There’s something about the Sugar Club that evokes old school glamour. Going back to it’s cinematic roots, it was the perfect venue to host Film Fatale’s “North By Northwest” screening on Saturday night. The event was a dress up affair, beginning with the Hitchcock classic, followed by a live set from Jaime Nanci and The Blue Boys, finishing with DJs the Andrews Sisters’ Brothers.

Channeling the Mad Men theme, I slipped into a slinky LBD, killer heels and topped off my retro look with a Kate Betts pill box hat. And a feather boa for some OTT glam – why not? The Sugar Club was packed with gorgeous guys and dolls all working different vibes, from Teddy Boy to Va Va Voom. Special house cocktails added extra sophistication to the occasion.
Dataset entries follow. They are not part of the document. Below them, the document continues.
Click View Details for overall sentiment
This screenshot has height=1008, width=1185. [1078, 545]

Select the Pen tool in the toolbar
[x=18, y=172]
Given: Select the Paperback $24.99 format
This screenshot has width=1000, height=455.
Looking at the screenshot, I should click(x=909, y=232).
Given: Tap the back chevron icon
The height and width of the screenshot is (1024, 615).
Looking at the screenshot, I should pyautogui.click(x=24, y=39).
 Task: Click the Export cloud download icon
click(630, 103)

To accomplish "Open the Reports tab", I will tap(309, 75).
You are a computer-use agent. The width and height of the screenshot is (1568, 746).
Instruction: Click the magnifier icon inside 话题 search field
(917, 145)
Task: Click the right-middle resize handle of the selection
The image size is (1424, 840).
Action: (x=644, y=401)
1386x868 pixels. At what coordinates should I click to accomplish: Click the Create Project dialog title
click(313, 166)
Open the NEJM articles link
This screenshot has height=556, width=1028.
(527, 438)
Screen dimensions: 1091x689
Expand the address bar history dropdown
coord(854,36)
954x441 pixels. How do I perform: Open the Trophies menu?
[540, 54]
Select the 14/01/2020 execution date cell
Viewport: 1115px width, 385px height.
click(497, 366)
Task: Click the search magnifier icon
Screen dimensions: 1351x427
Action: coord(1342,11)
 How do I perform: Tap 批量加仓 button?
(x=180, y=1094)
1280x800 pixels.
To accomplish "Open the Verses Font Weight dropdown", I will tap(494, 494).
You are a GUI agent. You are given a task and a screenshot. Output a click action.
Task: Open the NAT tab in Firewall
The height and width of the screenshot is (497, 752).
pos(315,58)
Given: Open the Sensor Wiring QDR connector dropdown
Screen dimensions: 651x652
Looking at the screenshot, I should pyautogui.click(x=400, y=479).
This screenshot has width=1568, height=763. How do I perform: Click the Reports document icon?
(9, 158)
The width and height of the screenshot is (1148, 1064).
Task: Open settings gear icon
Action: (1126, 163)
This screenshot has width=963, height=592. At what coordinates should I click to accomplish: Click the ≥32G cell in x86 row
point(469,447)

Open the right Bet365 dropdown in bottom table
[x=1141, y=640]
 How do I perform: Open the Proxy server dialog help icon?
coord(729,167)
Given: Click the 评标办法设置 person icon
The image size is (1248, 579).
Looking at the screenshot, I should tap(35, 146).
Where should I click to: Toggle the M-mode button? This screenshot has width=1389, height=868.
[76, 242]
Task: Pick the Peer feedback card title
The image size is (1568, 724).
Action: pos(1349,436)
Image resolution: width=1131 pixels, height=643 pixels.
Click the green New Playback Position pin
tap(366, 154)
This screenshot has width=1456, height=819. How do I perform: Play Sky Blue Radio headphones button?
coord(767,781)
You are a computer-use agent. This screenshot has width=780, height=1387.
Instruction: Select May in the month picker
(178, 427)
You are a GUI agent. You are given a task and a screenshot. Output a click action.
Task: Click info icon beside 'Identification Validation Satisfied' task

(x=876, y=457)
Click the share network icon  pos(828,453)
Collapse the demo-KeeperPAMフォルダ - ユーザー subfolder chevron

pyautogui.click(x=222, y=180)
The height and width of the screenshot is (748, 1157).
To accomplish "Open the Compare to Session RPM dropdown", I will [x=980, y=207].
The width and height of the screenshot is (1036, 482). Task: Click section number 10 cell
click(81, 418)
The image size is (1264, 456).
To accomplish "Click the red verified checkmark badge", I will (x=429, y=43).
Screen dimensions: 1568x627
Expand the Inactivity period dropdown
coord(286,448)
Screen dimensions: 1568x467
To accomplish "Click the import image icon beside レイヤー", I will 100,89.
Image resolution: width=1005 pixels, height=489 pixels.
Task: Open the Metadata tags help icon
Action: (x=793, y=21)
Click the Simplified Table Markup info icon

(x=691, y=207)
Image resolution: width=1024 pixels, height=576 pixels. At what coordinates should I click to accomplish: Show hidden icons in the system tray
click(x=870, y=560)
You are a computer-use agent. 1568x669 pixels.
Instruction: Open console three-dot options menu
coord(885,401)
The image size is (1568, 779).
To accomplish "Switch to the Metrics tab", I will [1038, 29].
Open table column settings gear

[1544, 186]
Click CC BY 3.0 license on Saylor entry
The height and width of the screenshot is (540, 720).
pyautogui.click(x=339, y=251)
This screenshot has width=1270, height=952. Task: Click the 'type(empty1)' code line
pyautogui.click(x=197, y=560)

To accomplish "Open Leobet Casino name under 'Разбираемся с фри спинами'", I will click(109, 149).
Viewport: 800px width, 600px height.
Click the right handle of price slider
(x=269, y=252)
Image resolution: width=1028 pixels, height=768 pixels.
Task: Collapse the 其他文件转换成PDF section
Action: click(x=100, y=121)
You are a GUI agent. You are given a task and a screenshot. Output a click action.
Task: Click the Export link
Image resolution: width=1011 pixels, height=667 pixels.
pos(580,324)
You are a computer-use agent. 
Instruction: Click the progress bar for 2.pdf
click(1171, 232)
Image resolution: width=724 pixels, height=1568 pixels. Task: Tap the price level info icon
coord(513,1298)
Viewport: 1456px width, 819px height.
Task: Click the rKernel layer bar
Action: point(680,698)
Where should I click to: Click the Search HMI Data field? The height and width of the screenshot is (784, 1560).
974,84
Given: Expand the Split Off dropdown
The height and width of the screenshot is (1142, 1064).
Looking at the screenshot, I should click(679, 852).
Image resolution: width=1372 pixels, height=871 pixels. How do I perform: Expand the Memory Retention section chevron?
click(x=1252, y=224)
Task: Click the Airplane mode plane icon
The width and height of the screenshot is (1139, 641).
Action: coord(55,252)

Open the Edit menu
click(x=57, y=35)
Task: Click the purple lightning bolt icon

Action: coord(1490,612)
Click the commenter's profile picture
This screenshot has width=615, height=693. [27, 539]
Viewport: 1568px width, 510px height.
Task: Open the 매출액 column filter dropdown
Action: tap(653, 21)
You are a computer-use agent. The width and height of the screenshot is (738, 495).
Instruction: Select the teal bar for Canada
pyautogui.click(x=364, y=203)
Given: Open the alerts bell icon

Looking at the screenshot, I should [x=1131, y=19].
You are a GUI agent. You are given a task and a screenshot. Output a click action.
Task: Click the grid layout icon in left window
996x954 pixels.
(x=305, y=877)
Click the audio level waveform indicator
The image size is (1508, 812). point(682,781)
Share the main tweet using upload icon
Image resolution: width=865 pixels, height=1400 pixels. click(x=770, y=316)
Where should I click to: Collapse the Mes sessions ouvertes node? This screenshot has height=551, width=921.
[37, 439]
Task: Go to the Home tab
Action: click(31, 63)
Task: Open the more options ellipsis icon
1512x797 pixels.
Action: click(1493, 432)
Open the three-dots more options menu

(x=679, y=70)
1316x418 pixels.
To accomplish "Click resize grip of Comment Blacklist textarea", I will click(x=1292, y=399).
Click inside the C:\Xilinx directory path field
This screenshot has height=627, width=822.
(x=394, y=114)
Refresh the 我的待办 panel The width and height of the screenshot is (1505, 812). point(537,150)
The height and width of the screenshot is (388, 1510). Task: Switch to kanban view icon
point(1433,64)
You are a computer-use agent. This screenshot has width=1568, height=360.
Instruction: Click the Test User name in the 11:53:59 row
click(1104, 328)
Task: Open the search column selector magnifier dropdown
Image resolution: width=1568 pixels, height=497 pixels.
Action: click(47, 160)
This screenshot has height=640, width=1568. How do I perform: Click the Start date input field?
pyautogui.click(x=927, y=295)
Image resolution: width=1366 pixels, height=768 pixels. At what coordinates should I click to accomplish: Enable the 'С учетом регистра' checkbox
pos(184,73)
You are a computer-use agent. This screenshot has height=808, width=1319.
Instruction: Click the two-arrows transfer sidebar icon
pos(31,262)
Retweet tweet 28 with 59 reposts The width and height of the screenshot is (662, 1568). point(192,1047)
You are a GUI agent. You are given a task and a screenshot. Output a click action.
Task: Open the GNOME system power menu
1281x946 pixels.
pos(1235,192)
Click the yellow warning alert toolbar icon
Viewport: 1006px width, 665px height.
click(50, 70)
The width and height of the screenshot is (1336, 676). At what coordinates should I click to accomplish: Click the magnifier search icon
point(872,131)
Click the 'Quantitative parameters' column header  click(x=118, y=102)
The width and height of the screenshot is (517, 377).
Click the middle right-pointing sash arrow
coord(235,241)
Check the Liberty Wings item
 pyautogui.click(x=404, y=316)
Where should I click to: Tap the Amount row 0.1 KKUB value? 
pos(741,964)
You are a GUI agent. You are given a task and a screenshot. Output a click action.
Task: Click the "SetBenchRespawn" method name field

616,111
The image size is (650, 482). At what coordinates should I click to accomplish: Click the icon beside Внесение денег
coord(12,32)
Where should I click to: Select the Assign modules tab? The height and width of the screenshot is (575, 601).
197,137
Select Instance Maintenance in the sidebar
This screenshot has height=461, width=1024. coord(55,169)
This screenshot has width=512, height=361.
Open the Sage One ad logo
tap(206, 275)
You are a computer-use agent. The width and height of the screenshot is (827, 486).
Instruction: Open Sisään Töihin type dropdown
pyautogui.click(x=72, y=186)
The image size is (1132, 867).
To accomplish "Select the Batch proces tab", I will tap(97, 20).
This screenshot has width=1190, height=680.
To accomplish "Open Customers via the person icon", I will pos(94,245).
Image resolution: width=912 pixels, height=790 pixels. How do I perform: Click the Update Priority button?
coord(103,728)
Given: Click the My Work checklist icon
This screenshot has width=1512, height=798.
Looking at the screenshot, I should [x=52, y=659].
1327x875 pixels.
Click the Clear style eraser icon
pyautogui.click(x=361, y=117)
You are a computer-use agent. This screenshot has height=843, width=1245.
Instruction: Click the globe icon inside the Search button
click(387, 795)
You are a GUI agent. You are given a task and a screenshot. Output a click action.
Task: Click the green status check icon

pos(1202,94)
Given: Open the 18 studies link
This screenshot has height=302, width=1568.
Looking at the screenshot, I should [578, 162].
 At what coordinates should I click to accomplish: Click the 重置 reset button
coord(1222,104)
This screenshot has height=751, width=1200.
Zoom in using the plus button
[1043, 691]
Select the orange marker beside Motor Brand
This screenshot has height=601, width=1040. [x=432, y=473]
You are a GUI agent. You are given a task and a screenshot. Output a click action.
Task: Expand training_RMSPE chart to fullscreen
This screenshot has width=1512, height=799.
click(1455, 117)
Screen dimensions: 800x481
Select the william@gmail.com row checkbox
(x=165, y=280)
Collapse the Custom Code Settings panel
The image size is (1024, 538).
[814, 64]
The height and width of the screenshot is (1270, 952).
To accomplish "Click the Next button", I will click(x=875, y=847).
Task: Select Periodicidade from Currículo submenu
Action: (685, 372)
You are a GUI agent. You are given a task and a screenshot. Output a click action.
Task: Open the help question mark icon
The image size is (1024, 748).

Spiced gin cocktail in hand, I asked a handsome usher if the popcorn was complimentary. As I paid for my snack he winked and said “Fabulous hat”. Ooh sir… North By Northwest is one of Hitch’s best loved films, a clever thriller featuring the suave Cary Grant and an ice cool Eva Marie Saint. The movie is widely regarded as a huge influence on subsequent spy romps.

Everything from the suspense and the innuendo to the fashion and the interiors are a joy to watch. Seamless Hitchcock. And it’s funny too, in that innocent way that a 1950’s production can be. However, the film was made on the cusp of the 1960’s and reflects changing times in the US. Even Cary Grant’s grey suit was revolutionary in it’s tailoring. Debonair indeed.

Apres movie we enjoyed the sounds of Jaime Nanci and The Blue Boys, four piece jazz ensemble who play contemporary as well as vintage tunes. They warmed up the dance floor for the Andrews Sisters’ Brothers, who kept the house a rockin’ and a rollin’ until 3am. I was very impressed by some of the jives my gang were pulling off. Those crazy cats.

Film Fatale organiser Fernanda told me that the night had been a great success. She thinks people just like the fun of it all, something a bit different to your average Saturday night. As we were celebrating a birthday, my mates were in the party mood and suggested a nightcap in Leggs. But, your Girl Friday was done. I flagged the nearest cab and got outta Dodge.